### Data to examine
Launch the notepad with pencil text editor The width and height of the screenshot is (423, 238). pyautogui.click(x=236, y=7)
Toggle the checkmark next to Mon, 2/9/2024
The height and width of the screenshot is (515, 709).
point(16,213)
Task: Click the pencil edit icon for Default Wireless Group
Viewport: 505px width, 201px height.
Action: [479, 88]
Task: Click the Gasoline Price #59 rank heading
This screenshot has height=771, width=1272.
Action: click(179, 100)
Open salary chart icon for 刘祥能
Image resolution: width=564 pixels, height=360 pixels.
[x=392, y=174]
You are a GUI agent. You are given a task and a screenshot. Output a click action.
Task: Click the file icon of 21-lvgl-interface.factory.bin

* * *

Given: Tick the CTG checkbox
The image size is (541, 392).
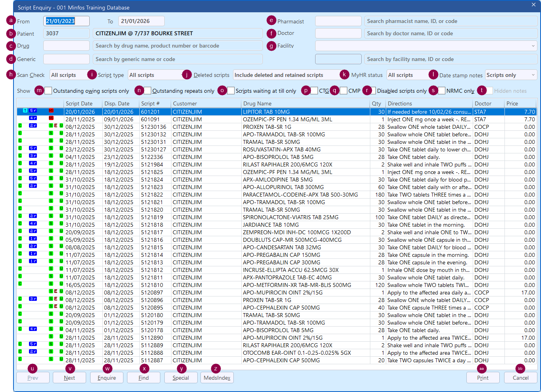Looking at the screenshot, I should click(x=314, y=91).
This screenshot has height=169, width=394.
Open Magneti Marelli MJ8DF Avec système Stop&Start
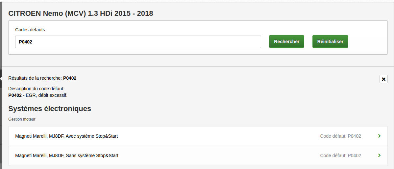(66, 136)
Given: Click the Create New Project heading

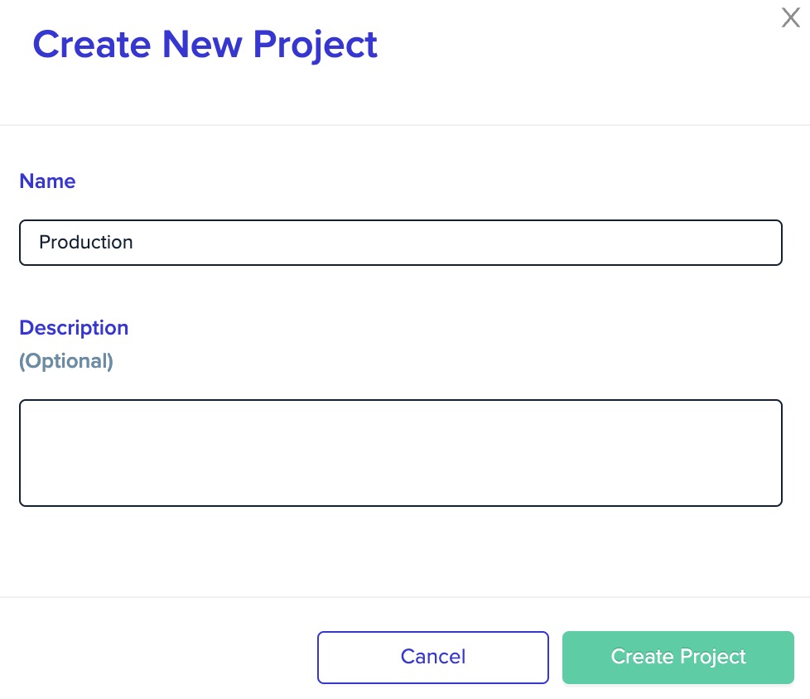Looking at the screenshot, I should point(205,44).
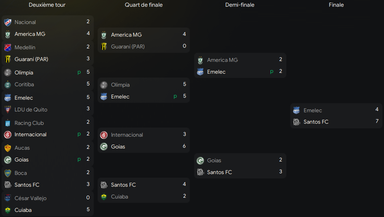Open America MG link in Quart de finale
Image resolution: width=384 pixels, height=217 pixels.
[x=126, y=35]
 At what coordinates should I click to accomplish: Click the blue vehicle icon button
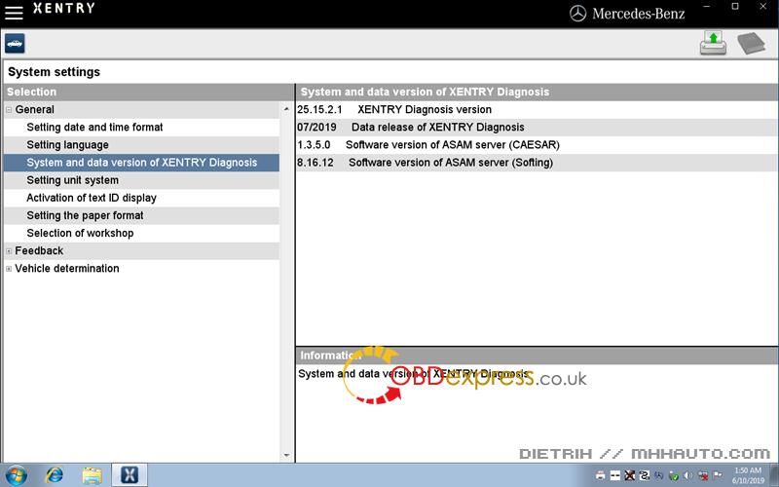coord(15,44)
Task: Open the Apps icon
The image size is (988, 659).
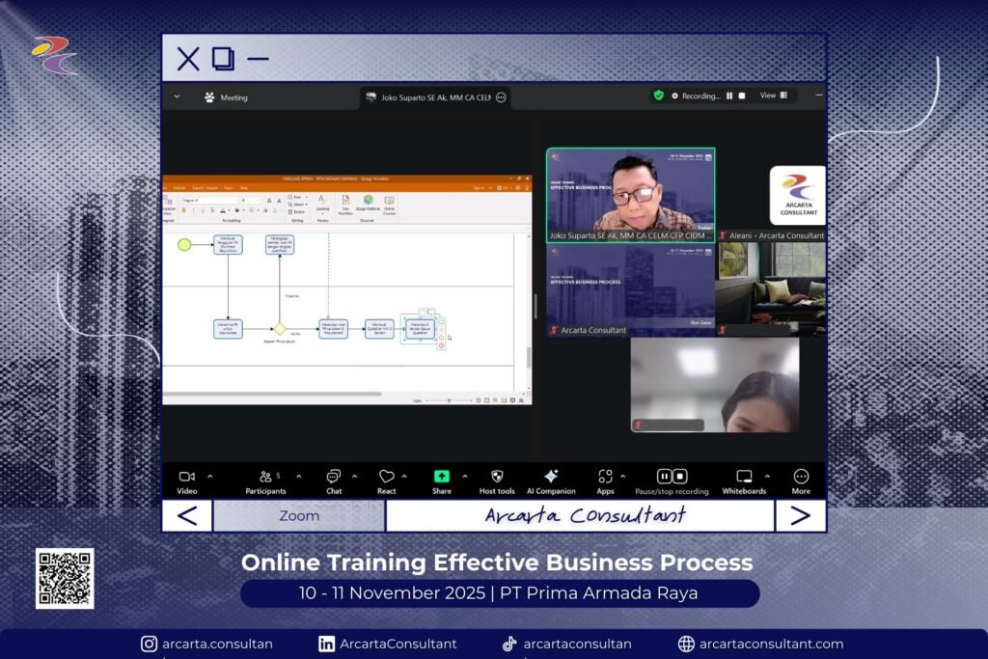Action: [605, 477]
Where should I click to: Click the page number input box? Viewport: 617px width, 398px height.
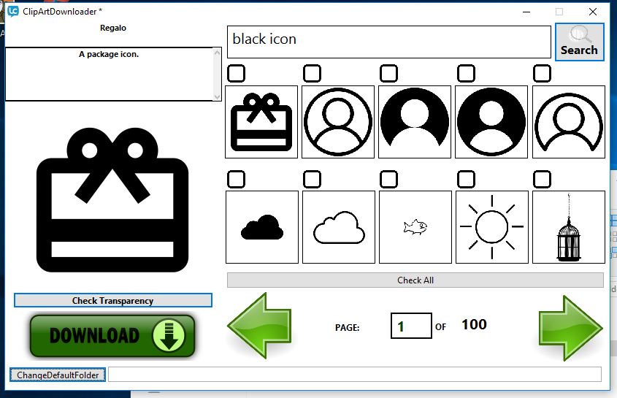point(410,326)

### Instructions for the task
Retype the portion of the data above that starts on the line with "This screenshot has height=771, width=1272." and finishes on the line with "Task: Click the file", including both of those lines.

### Answer box
This screenshot has height=771, width=1272.
Action: click(179, 100)
Open salary chart icon for 刘祥能
Image resolution: width=564 pixels, height=360 pixels.
[x=392, y=174]
You are a GUI agent. You are given a task and a screenshot. Output a click action.
Task: Click the file icon of 21-lvgl-interface.factory.bin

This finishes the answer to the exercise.